En una casa de una esquina inhóspita frente al mar, en Ringsend, Mai, con los recipientes de papel de aluminio y los restos de la comida india para llevar en el regazo, miró a Jack y se decidió a abordar el tema.

– Ya no me quieres lo suficiente para discutir conmigo.

Jack la miró fijamente con sus oscuros y apagados ojos y esperó un buen rato antes de confesar la innegable verdad:

– Las personas que se quieren no tienen por qué andar peleándose todo el día.

– Chorradas -replicó Mai con vehemencia-. Si dos personas no se pelean, no tienen que reconciliarse. Los portazos y los gritos ayudan a mantener viva la pasión.

Jack eligió con cuidado sus palabras. Con ternura exagerada, sugirió:

– Quizá lo que hacen es disimular que en realidad no hay nada que una a esas dos personas.

A Mai se le llenaron los ojos de lágrimas.

– Vete a la mierda, Jack… Vete a la mierda. -Pero lloraba sin convicción.

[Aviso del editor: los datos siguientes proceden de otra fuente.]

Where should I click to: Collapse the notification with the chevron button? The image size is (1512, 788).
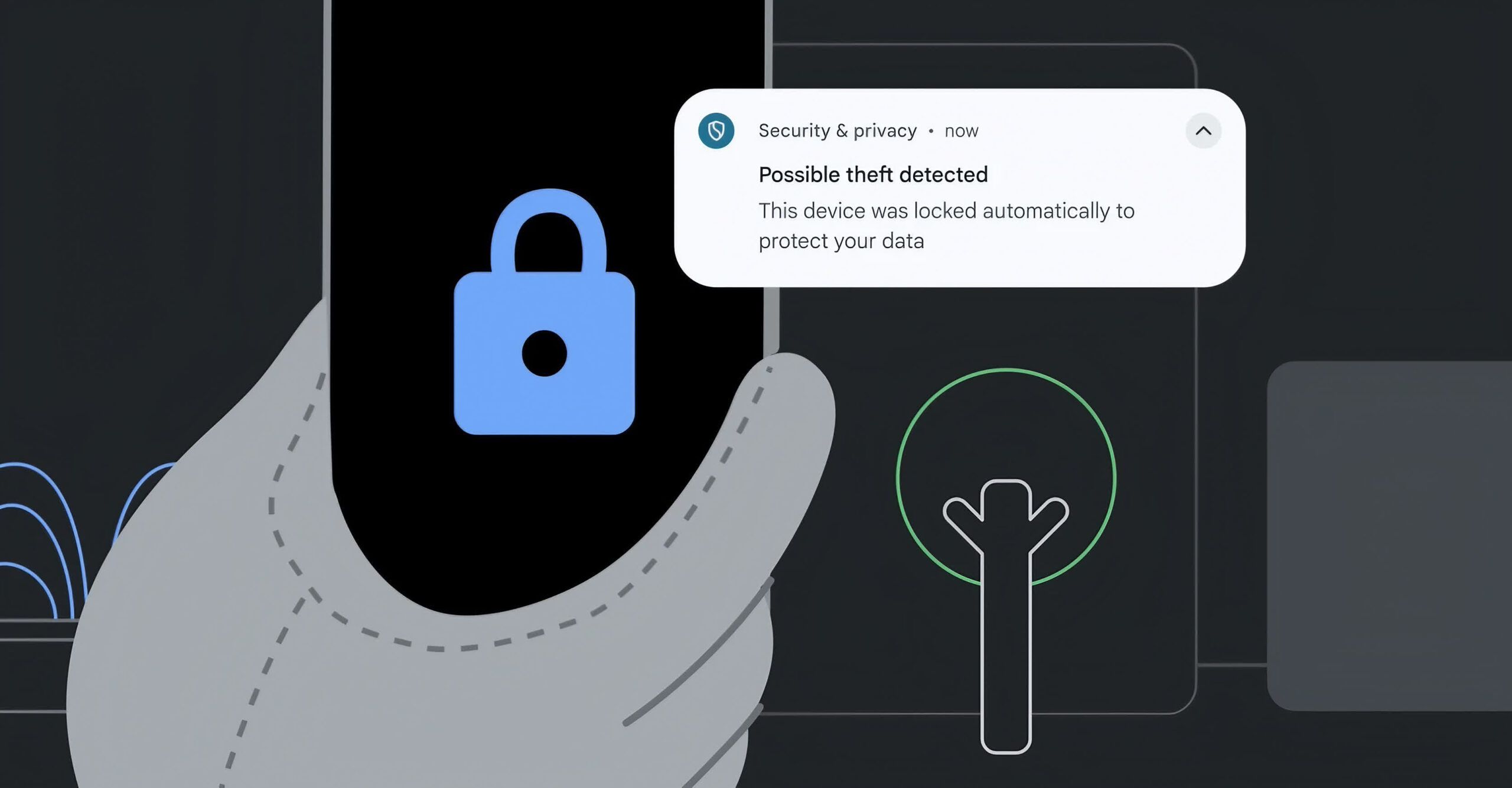tap(1203, 131)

Jack la abrazó y ella sollozó un poco apoyando la cara en su pecho, pero se dio cuenta de que no estaba tan cabreada como le habría gustado.

– Eres un cerdo -dijo entrecortadamente.

– Sí -concedió él con tristeza.

– ¿Hemos terminado? -preguntó Mai al fin.

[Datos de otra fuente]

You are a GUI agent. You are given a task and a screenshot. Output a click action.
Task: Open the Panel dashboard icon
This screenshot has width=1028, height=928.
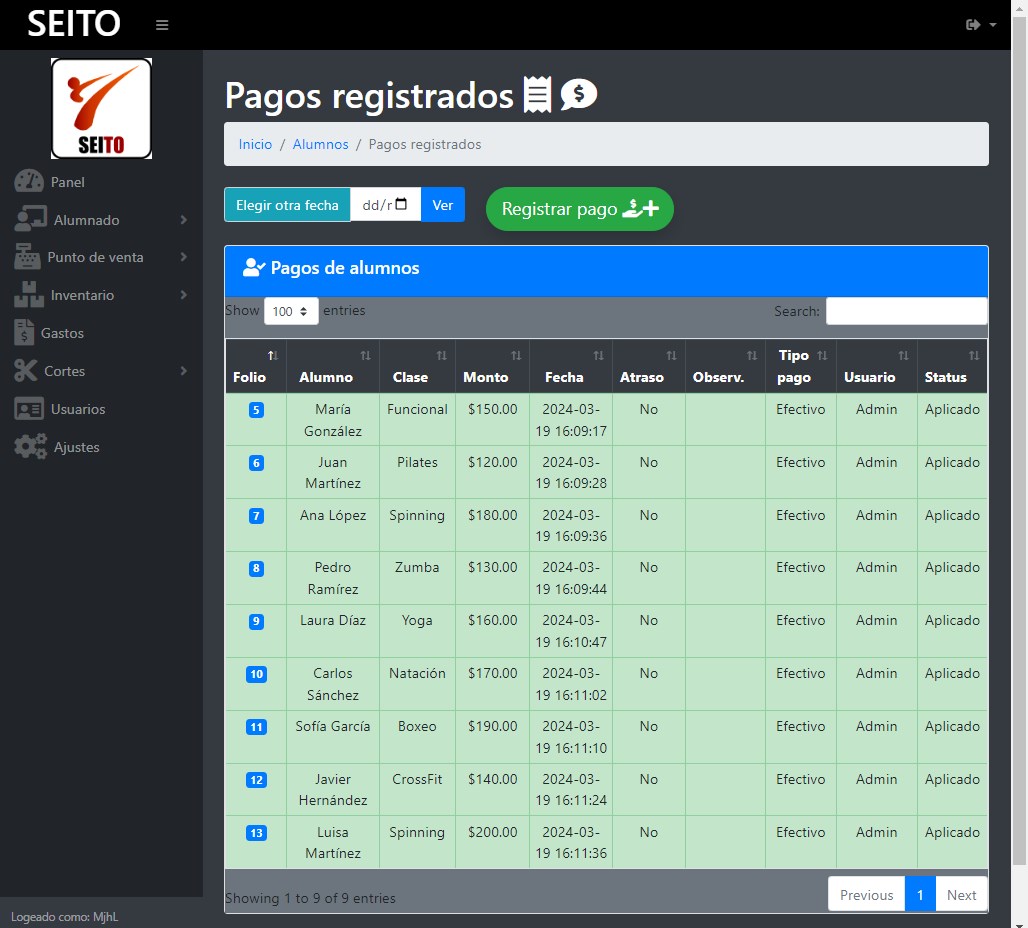pos(29,182)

Jack se retiró un poco para mirarla a los ojos y asintió con la cabeza.

– Ya sabes que sí.

Mai sollozó un poco más y confesó:

– Sí. Nunca me había peleado tantas veces con nadie. -Lo dijo como si fuera algo bueno.

– Hemos vuelto a la escena más veces que Frank Sinatra -dijo él, aunque nunca le habían gustado las peleas.

Rieron un poco, con las cabezas muy juntas.

– Eres una mujer estupenda, Mai -dijo Jack con cariño.

– Tú tampoco estás mal -repuso ella sorbiéndose la nariz-. Estoy segura de que harás muy desdichada a alguna otra chica. A Lisa, quizá.

– ¿Lisa?

– Sí, esa tan dura y reluciente. -Mai soltó una risita y añadió-: Ostras, «dura y reluciente», como un M & M. Creo que haríais una buena pareja. Y si no, la otra.

– ¿Qué otra?

– La latina.

– Ah, Mercedes. Entre otras cosas, resulta que está casada.

– Ya. Y tú eres tan capullo que seguro que la eliges a ella. Llévame a casa, ¿quieres?

– Mujer, quédate un rato.

– No, ya he desperdiciado mucho tiempo contigo. -Le lanzó una sonrisa llorosa para consolarse.

Recorrieron las calles en silencio. Mai redujo su dolor hasta convertirlo en algo manejable. Jack era un hombre especial: recio, decidido, inteligente e interesante. Al principio a ella le encantaba el juego. Pero se había enamorado locamente de él, y sospechaba que Jack habría salido huyendo de haberlo sabido.

Solo tenía la impresión de que controlaba la situación si lo mantenía a él en un continuo estado de inseguridad. Mai nunca se había sentido cómoda salvo en el breve período después de que él se disculpara por algo y se comportara con una devoción abyecta. Pero aquello resultaba agotador. Ahora que Jack ya no discutía con ella, la única arma que le quedaba a Mai era su halo de exotismo. Y estaba harta de ser exótica y misteriosa.